Awesome buck. Congrats.


----------



## cb55 (Jan 4, 2014)

Nice buck!!!


----------



## walleye 30 (Sep 20, 2014)

That's a Dandy Buck!!!! Not sure on age. But Sure he is a Buckeye Big Buck!!!


----------



## shot1buck (Feb 23, 2011)

He’s a stud


----------



## buckeyebowman (Feb 24, 2012)

Some folks call it a Kaiser blade! Other folks call it a slingblade! MmmmmmUhhhhhh! 

Nice buck!


----------



## $diesel$ (Aug 3, 2018)

What a beast! Congrats, well done.


----------



## bobk (Apr 30, 2004)

They only got once a year to get some so the wind won't stop them. Good job sticking to it in bad conditions. Nice buck.


----------



## $diesel$ (Aug 3, 2018)

He*l, i know how he feel's, a tornado wouldn't have stopped me. Not even a torcaneo!


----------



## SelfTaught (Mar 27, 2014)

Stud!!! Congrats 


Sent from my iPhone using Tapatalk


----------



## Beepum19 (Apr 9, 2016)

Nice buck. Do you have any other pics with him. ?


----------



## Homey (Apr 20, 2004)

Great buck!
Congrats!


----------



## Just 1 More (Apr 15, 2018)

Congrats.. I sat in that same wind yesterday and saw 5 different bucks all within 50 yards and almost pulled the trigger on a nice 8pt


----------



## ltroyer (Feb 6, 2013)

Beepum19 said:


> Nice buck. Do you have any other pics with him. ?

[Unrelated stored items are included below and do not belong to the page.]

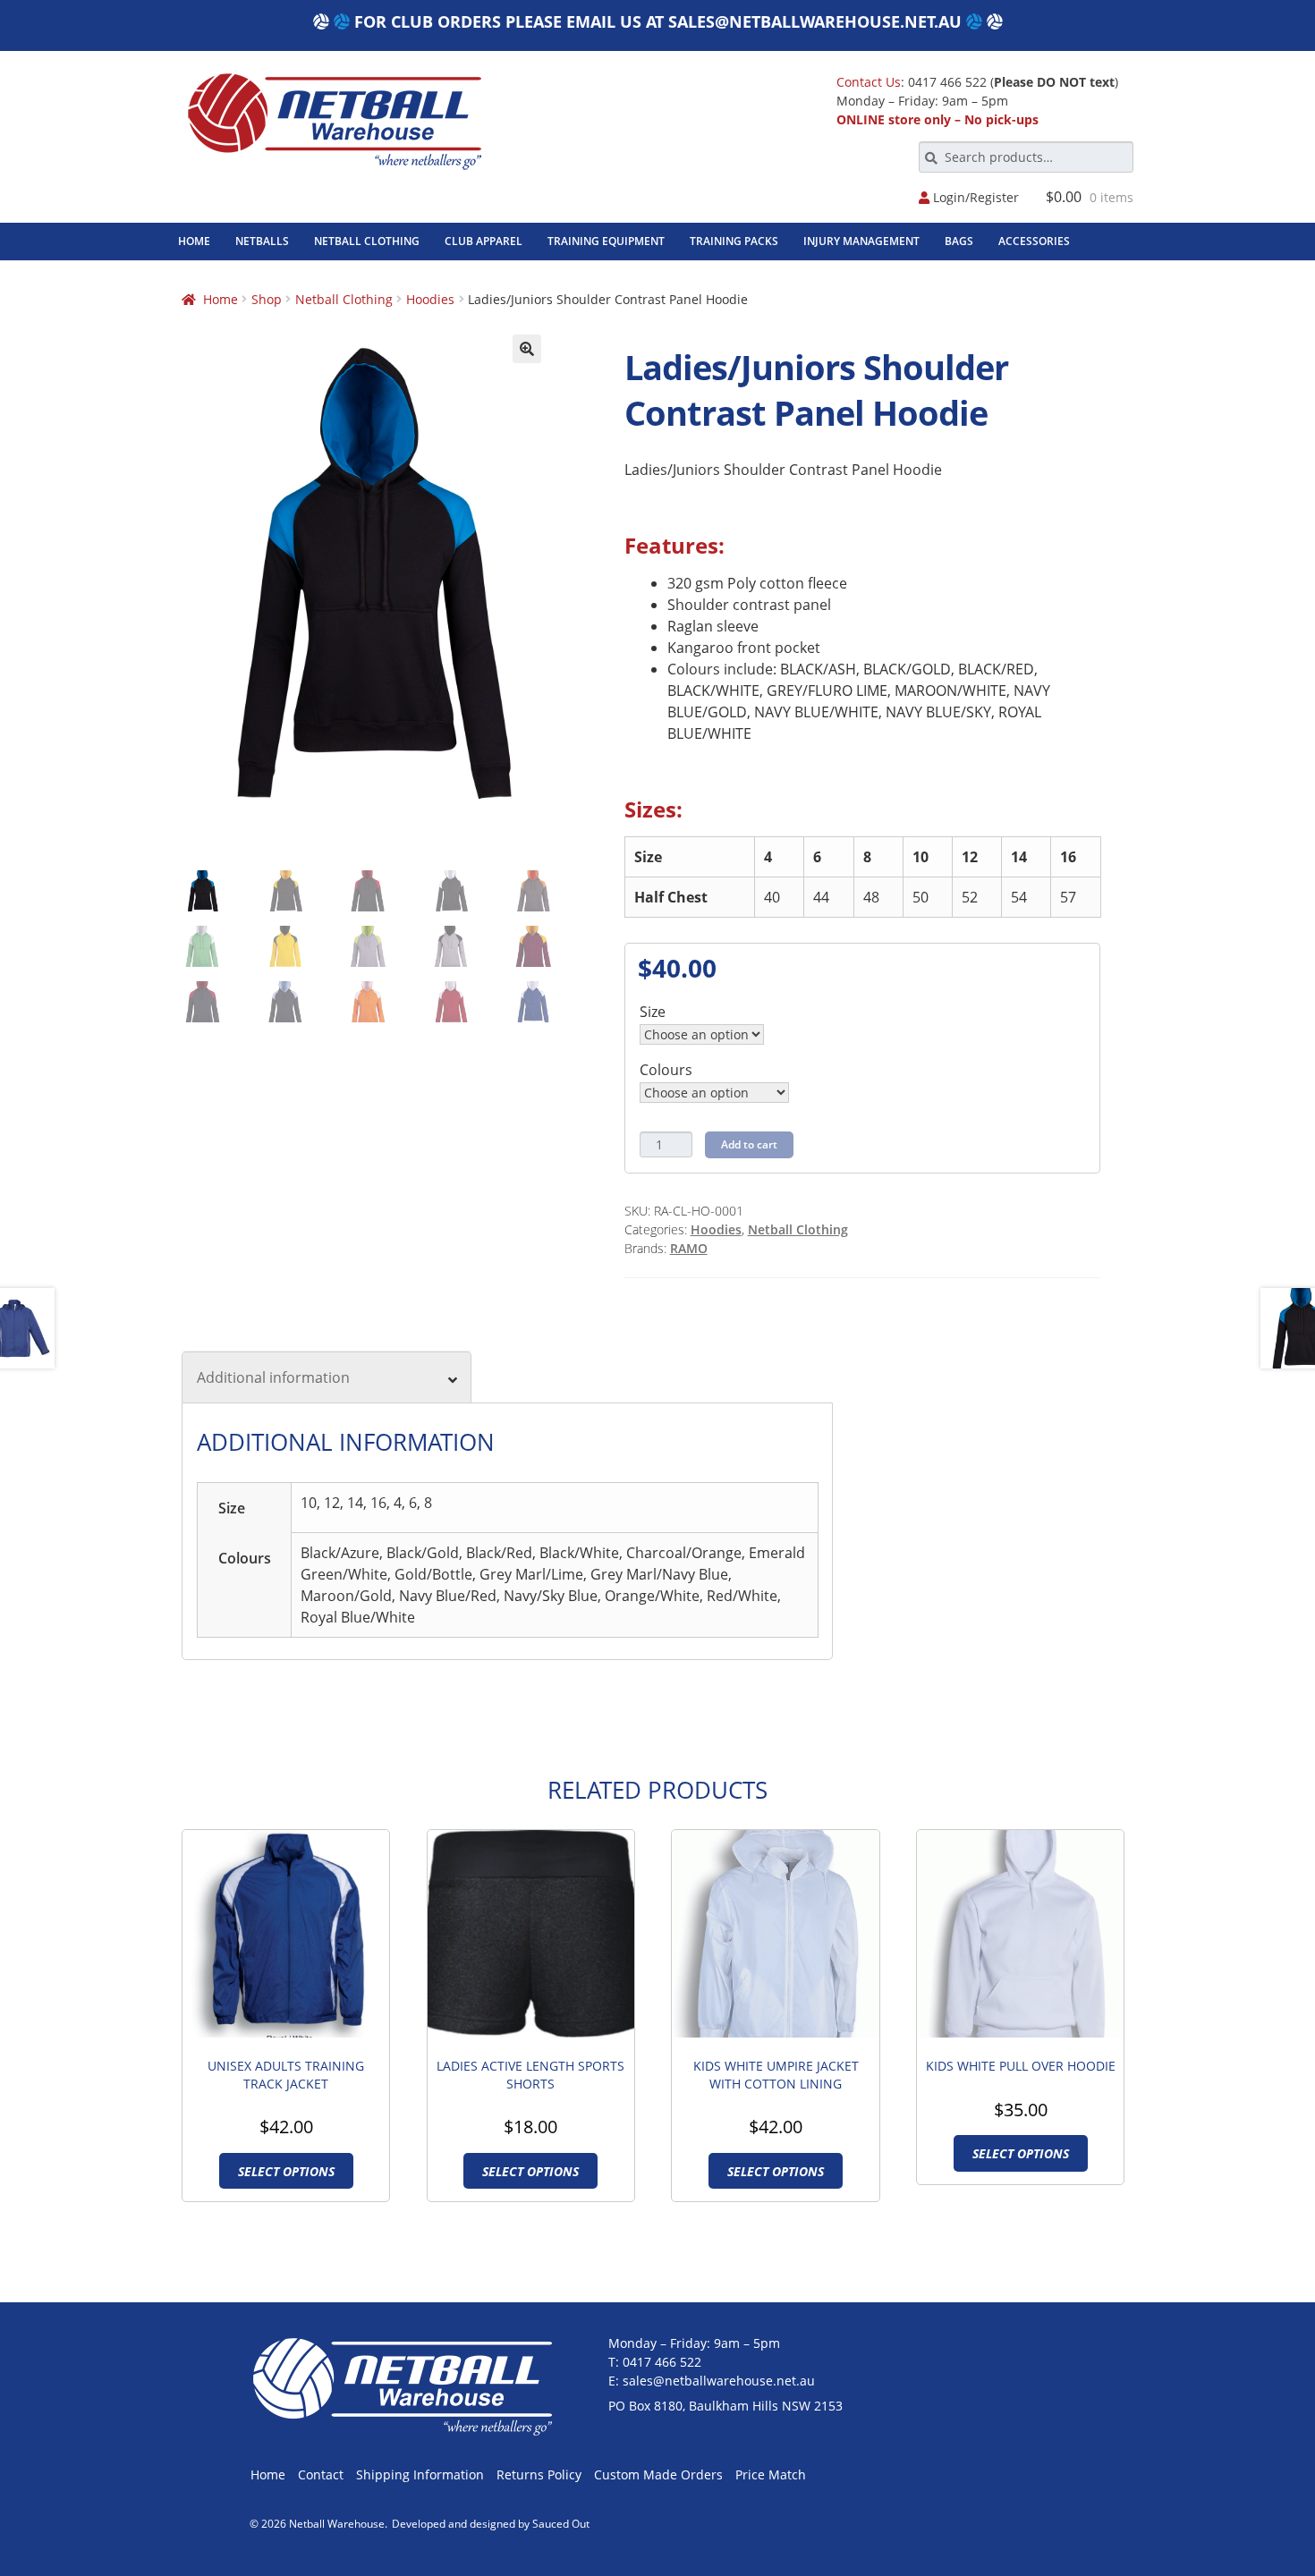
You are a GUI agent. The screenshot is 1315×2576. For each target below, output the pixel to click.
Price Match (770, 2474)
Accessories (1034, 241)
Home (194, 241)
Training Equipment (606, 241)
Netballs (262, 241)
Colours (666, 1070)
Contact (321, 2474)
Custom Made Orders (658, 2474)
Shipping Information (420, 2474)
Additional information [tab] (273, 1377)
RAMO (689, 1248)
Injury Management (861, 241)
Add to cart (749, 1144)
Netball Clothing (367, 241)
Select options (286, 2171)
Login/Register (974, 198)
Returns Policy (538, 2474)
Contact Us (868, 81)
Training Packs (734, 241)
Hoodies (430, 299)
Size (653, 1011)
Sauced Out (561, 2523)
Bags (959, 241)
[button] (527, 349)
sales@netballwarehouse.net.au (815, 21)
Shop (266, 299)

Here only other one after I got him caped out


----------



## Beepum19 (Apr 9, 2016)

Awesome deer. Definitely a wall mounter


----------



## ltroyer (Feb 6, 2013)

Thanks everyone had a great yr.got a doe 2 weeks after him and one during first week of gun season all tagged out.anyone else doing good


----------



## threeten (Feb 5, 2014)

Congrats to you. 
Looks pretty wide. What was the spread?


----------



## ltroyer (Feb 6, 2013)

threeten said:


> Congrats to you.
> Looks pretty wide. What was the spread?


Not as wide as it looks but he close to 19 on the inside.


----------



## sherman51 (Apr 12, 2011)

ltroyer said:


> Ok so we r trying to age this buck.im not a pro at it but looking at this buck we think he 3 to 4 yrs.any pros out there tell me how old u think it is


I would guess him to be a 4.5 or maybe be older. nice heavy rack with size to boot. just couldn't see him being younger than 3.5. but i'll stick with 4.5 or older. a nice buck for around here.
sherman


----------



## ltroyer (Feb 6, 2013)

sherman51 said:


> I would guess him to be a 4.5 or maybe be older. nice heavy rack with size to boot. just couldn't see him being younger than 3.5. but i'll stick with 4.5 or older. a nice buck for around here.
> sherman


Thanks


----------